Once we have visualized the data and are confident in our chromatography and mass measurements, we continue on to data processing. Before we can statistically analyze the data, we have to take it through a series of processing steps. The HPLC-MS data is first converted from the .raw file format to .mzml using the ProteoWizard tool msconvert, then imported into MZmine, our preferred open-source software (Figure 2). The HPLC-MS software continuously records masses detected throughout a run, so you can think of this as a list of masses detected at every given time point (or “scan”). A list of masses is generated for each scan, while signals falling under a specified noise level are eliminated. Chromatograms are then built based on these mass lists and additional methods are utilized to reconcile isotopes, align corresponding peaks across different samples, and search for missing peaks. Finally, we manually validate our feature list by inspecting the peaks, making sure they aren’t too broad or undefined.
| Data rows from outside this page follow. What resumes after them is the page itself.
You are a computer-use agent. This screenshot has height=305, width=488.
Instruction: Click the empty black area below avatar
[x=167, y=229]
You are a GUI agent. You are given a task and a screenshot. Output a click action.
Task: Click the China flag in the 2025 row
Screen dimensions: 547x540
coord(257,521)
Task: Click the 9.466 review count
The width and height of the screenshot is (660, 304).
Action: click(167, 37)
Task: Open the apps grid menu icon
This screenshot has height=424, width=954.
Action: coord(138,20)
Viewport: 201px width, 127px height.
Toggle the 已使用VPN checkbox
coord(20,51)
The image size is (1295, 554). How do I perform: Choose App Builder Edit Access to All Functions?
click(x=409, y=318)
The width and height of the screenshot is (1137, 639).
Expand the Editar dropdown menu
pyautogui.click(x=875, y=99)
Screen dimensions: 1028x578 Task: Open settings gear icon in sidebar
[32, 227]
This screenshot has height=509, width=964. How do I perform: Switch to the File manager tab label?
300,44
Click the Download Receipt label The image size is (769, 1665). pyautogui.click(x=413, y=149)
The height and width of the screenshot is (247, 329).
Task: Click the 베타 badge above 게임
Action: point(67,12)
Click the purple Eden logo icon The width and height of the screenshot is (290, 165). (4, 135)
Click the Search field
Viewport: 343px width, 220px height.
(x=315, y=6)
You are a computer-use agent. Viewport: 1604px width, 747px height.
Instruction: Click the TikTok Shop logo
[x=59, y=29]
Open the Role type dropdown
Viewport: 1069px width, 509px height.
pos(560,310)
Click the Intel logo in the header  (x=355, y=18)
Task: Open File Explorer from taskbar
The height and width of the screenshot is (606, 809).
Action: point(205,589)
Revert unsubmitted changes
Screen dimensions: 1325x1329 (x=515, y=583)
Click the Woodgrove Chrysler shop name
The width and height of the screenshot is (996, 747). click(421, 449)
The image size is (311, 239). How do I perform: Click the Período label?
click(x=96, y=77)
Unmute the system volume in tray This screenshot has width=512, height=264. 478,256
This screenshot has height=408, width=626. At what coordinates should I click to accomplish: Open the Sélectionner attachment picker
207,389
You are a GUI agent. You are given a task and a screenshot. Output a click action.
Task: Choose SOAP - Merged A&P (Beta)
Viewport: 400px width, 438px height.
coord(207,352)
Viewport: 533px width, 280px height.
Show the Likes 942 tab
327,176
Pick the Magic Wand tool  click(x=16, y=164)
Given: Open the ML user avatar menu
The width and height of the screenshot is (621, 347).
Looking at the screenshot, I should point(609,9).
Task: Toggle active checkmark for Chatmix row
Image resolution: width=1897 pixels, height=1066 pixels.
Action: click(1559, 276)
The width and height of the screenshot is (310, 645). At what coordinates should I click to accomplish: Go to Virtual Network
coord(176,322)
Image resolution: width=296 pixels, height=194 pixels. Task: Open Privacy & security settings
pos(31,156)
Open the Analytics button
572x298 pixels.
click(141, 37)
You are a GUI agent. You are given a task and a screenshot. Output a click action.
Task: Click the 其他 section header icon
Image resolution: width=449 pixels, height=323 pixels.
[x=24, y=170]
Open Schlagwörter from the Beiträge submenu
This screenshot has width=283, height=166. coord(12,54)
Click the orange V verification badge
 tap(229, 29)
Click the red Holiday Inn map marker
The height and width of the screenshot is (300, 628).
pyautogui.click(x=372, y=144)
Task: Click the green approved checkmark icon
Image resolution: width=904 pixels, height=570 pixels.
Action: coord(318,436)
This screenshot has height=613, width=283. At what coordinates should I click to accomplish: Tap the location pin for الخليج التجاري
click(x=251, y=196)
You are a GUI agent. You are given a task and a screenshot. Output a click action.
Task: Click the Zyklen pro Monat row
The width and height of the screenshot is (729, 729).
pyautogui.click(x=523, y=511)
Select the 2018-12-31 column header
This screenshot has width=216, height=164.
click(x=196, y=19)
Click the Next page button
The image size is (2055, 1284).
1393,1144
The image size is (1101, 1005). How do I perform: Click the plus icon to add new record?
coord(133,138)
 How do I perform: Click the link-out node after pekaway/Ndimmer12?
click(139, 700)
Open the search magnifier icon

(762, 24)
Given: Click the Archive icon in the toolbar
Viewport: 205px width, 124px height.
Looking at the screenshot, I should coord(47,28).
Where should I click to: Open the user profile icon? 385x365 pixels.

a screenshot of a software workspace
Figure 2. Screenshot of MZmine workspace and tools available for processing spectral data.

Statistical analysis

When we are satisfied with the feature list, we export this data as a .csv file and import it into the programming language R for statistical analysis. The series of statistical tests we conduct depends on the design of the original experiment. For targeted metabolomic approaches (see part 1 of previously referenced blog post for an explanation of targeted vs. untargeted), it is appropriate to use univariate analyses such as ANOVA and the Student’s t-test to examine differences in specific features between samples. The main disadvantage of univariate methods is that they are unable to consider interactions between features and therefore analyses could overlook important correlations between features that are molecularly similar or from common pathways. For untargeted metabolomic approaches, multivariate analyses such as principal component analysis (PCA) and hierarchical cluster analysis are often used because they can detect relationships and patterns among many features. The PCA in Figure 3 was constructed with data from over 1500 features detected in perennial ryegrass crown, root, and leaf tissue from a single genotype. These findings suggest that crown tissue (our preferred tissue for studying cold tolerance) is similar to root tissue. More importantly it does not appear that leaf tissue is an acceptable proxy for crown tissue because the chemical profiles are so different. 


a principal coordinate analysis scatter plot with dots and circles that represent the results of root, leaf and crown tissue
Figure 3. PCA score plot obtained from unsupervised principal components analysis of six perennial ryegrass genotypes based on 1589 features.

Supervised multivariate methods such as partial least squares are especially useful because they can correlate plant characteristics (“phenotypes”) like flower color, disease resistance, or cold tolerance with the metabolomic data. One of the exciting outcomes of multivariate analyses is that we can detect specific features (“biomarkers”) associated with phenotypic traits. Along with m/z and UV-vis data, use of spectral databases and verified standards can aid in identifying metabolites of interest. We can also use fragmentation data to identify molecular networks and pathways that can guide our understanding of metabolic processes associated with stress tolerance. Within WinterTurf, we are using these procedures to explore biomarkers of cold tolerance and susceptibility in a panel of 200 perennial ryegrass genotypes. Early results suggest there are biochemical differences between tolerant and susceptible genotypes, and we are eager to continue exploring this and to apply similar methods to other questions in turfgrass science.